-
Notifications
You must be signed in to change notification settings - Fork 3.1k
Description
Found as part of working on #32599
Rancher Server Setup
- Rancher version:
master-head
- Installation option (Docker install/Helm Chart):
rancher/rancher
code running locally against k3s cluster
Information about the Cluster
- Kubernetes version: v1.19.8+k3s1 (upstream), v1.21.3+rke2r1 (downstream)
Describe the bug
Following restore of backed up cluster with RKE2-provisioned downstream cluster, fleetagent
running on downstream cluster fails to communicate back to Rancher server as evident by 401s responses to requests it sends to Rancher API as shown below:
To Reproduce
- Provision DigitalOcean RKE2 downstream cluster. The issue may not require RKE2-provisioned cluster, but was found with it.

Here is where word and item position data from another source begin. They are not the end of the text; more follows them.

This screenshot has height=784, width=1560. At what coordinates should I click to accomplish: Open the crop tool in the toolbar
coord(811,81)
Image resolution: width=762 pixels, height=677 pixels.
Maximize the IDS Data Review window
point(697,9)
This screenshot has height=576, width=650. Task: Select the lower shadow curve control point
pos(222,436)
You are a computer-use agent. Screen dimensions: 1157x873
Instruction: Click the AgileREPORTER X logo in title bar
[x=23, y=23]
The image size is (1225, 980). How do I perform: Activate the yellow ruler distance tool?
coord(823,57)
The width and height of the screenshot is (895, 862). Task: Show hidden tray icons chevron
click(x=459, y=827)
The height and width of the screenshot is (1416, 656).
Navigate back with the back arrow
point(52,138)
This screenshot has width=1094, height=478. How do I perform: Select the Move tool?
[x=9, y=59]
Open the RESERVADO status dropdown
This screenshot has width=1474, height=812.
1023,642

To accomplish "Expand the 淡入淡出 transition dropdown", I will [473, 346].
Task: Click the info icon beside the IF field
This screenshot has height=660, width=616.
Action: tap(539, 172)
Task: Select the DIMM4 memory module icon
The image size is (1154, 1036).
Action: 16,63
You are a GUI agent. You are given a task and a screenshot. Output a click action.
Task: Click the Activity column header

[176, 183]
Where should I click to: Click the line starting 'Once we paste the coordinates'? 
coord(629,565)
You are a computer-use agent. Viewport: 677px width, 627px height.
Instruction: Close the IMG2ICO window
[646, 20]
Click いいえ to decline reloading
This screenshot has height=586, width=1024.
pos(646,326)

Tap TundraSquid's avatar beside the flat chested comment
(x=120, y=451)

- Using "Rancher Backup" app perform a backup of the cluster. Note that restore of RKE2-provision clusters is being worked on as part of RKE2 Provisioning: Backup - Support Rancher backups with RKE2 provisioned clusters #32599 and so far the following needs to be added to Backup/Restore resourceset to backup related objects:
# Added for v2 provisioning
- apiVersion: apiextensions.k8s.io/v1
kindsRegexp: .
resourceNameRegexp: provisioning.cattle.io$|rke-machine-config.cattle.io$|rke-machine.cattle.io$|rke.cattle.io$
- apiVersion: provisioning.cattle.io/v1
kindsRegexp: .
- apiVersion: rke-machine-config.cattle.io/v1
kindsRegexp: .
- apiVersion: rke-machine.cattle.io/v1
kindsRegexp: .
- apiVersion: rke.cattle.io/v1
kindsRegexp: .
- apiVersion: apiextensions.k8s.io/v1
kindsRegexp: .
resourceNameRegexp: cluster.x-k8s.io$
- apiVersion: cluster.x-k8s.io/v1alpha4
kindsRegexp: .
# The below will backup unnecessary default-token-... secret
- apiVersion: v1
kindsRegexp: ^secrets$
namespaces:
- fleet-default
- Follow the instructions to restore Rancher to a new cluster per https://rancher.com/docs/rancher/v2.x/en/backups/v2.5/migrating-rancher/ (ensure source upstream cluster and Rancher is stopped).
Result
After starting Rancher against the restored cluster there are 401-code responses to requests sent by fleetagent
as per the screenshot above. This indicates fleetagent
is unable to communicate to the upstream Rancher server.
Expected Result
fleetagent
communicates back to upstream Rancher without issues.
Additional context
The issue is almost certainly caused by fleetagent
on downstream cluster persisting token from secret associated to a service account on upsteam cluster. Following restore, this token is no longer valid. Unfortunately, there doesn't seem to be a way to migrate service accounts to a new cluster in a way that token generated on the source cluster to remain valid (https://stackoverflow.com/q/65580643/16564280).
One option to address the issue would be to somehow trigger fleetagent
to re-acquire token from cluster on restore.